== EXCERPT PROVIDED ==

# 4 babies



## Debbie05 (Feb 9, 2010)

I am fairly new to talk cockatiel but have been on talk budgie for a few years. Just thought I'd post about my 4 babies . Last one hatched Sunday. I finely got a good look at them this mornig. The parents are doing a great job and don't like me looking in. This morning they where off the nest for a few minutes and I got a good look. I'm so excited.


What does everyone think of handfeeding or parent raised? Just curious what everone thinks is better. I have handfed budgies but only if I have to. I have been told that with cockatiels if you want them very friendly they must be handfed. What do you all think? ty


----------



## tielfan (Aug 31, 2008)

I like co-parenting myself - that's leaving the chicks with the parents most of the time but taking them out once or twice a day to handfeed. You get the benefits of both hand feeding and parent feeding that way.


----------



## roxy culver (May 27, 2010)

I intended on letting the parents doing the feeding only because the chicks are noramlly stronger and have better immunity because they get it from the parents. But you don't have to hand feed them for them to be friendly you can hold them all you want once they get bigger and get them used to people.


----------



## Debbie05 (Feb 9, 2010)

===

▶ [WRITTEN PROBLEM]
In the thread about the four cockatiel babies, what does tielfan call leaving the chicks with their parents most of the time but taking them out once or twice a day to handfeed? The items below come from a separate source.

== EXTRACTED RECORDS ==

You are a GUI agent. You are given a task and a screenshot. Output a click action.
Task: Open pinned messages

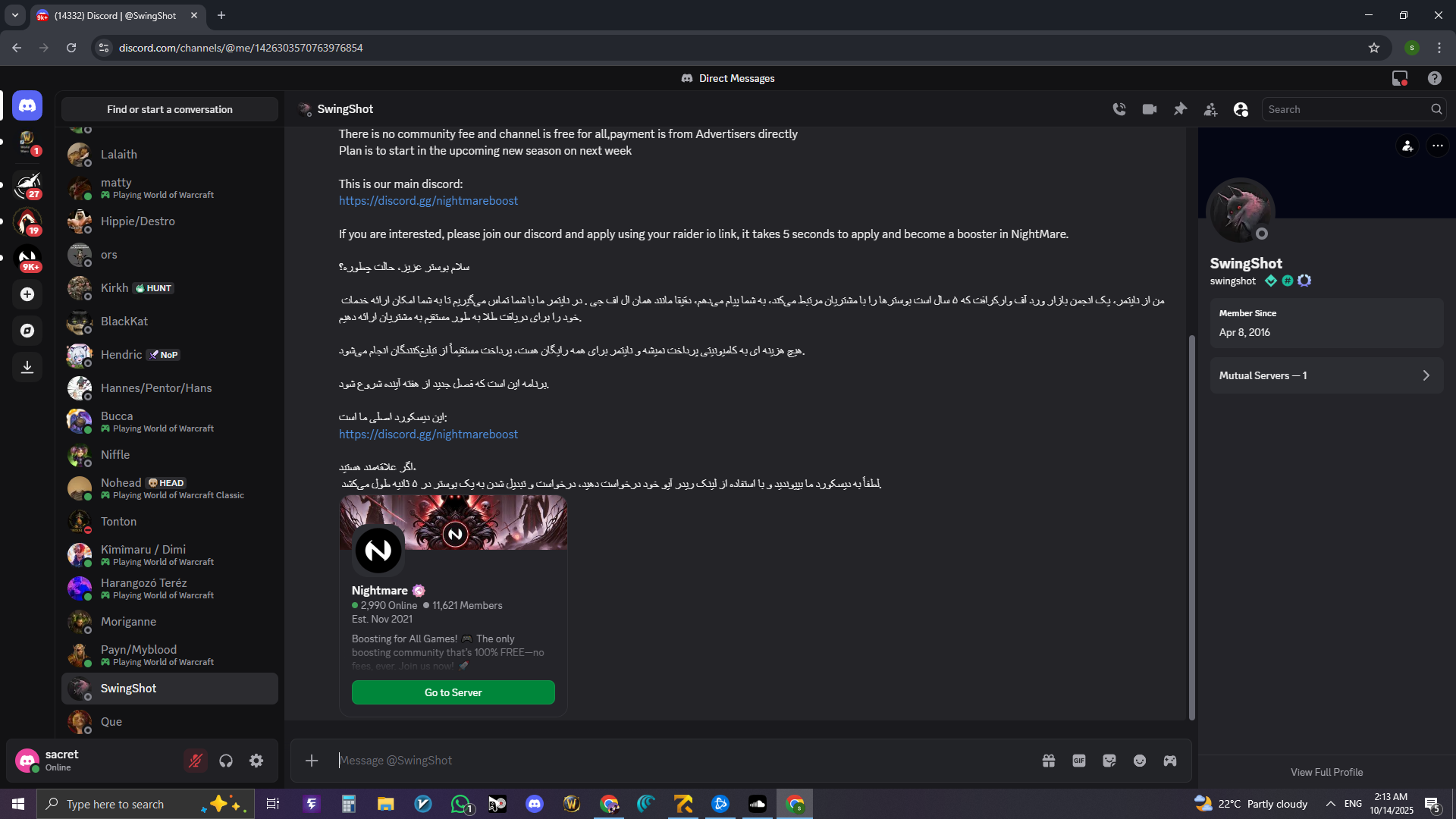1180,109
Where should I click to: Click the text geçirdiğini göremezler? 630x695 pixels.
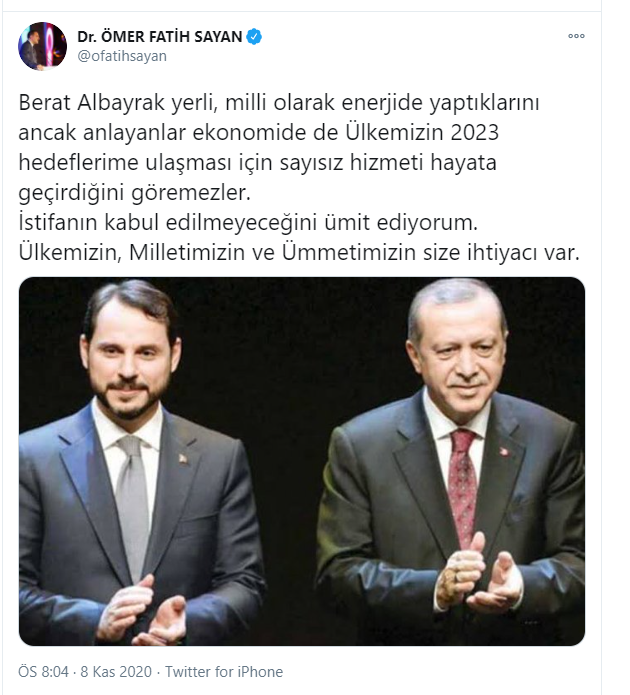click(135, 192)
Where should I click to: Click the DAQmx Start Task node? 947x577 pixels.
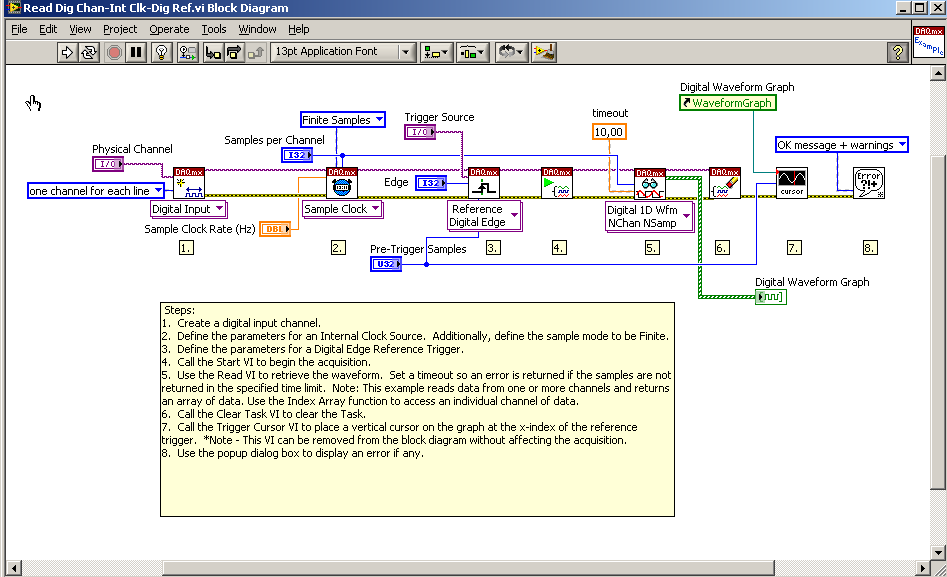(x=557, y=183)
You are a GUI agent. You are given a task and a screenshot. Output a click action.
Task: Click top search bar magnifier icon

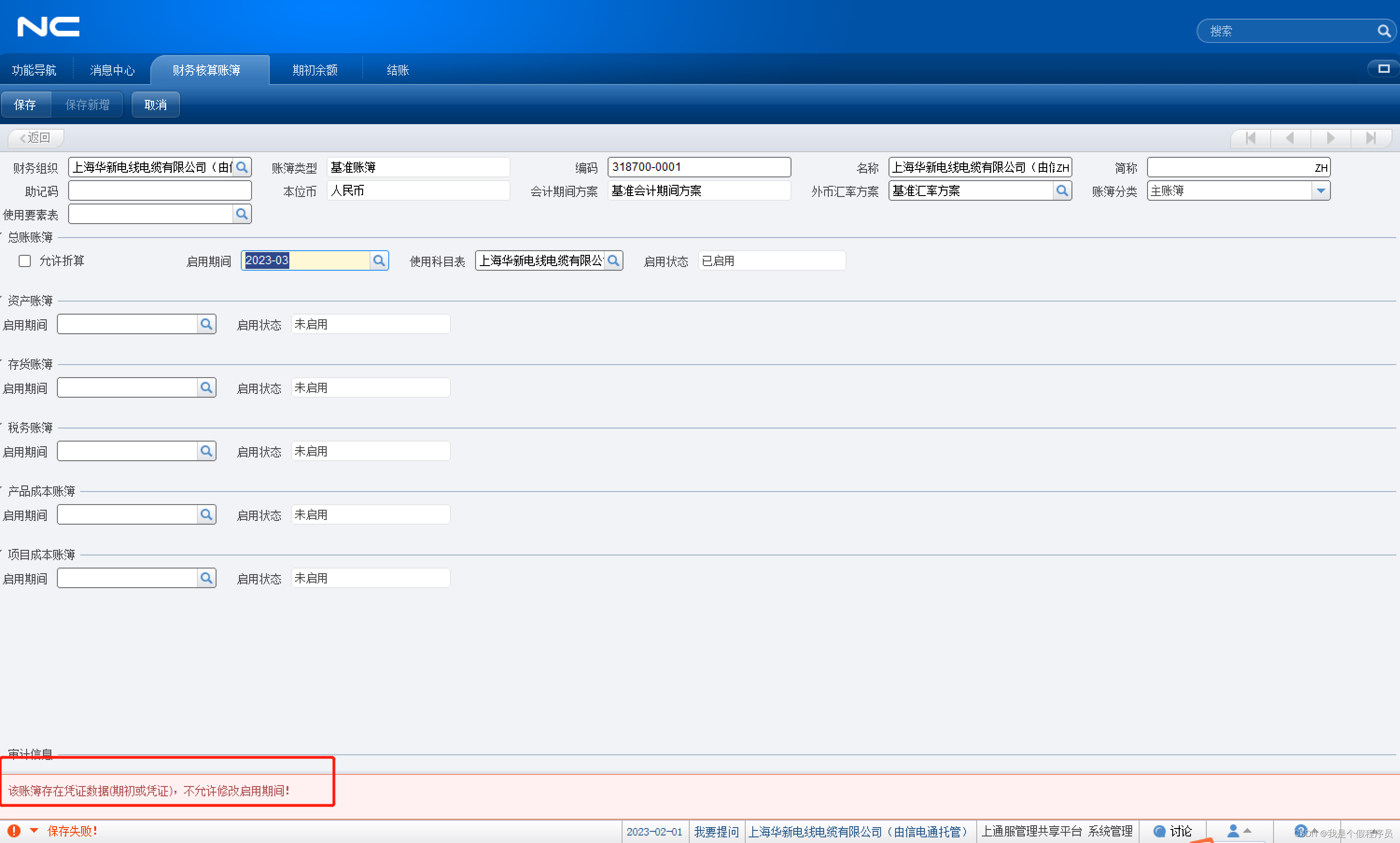click(x=1384, y=31)
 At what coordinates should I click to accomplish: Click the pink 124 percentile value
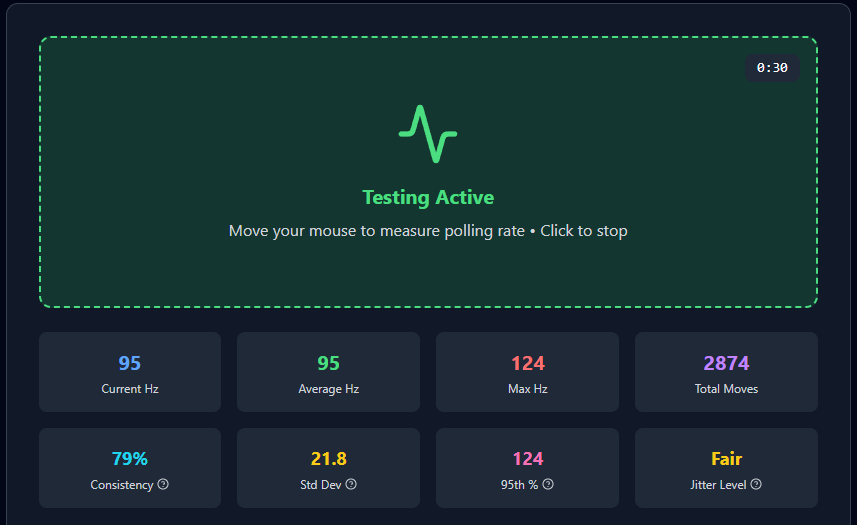[527, 459]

===

▶ [EXERCISE SOLUTION]
Co-parenting.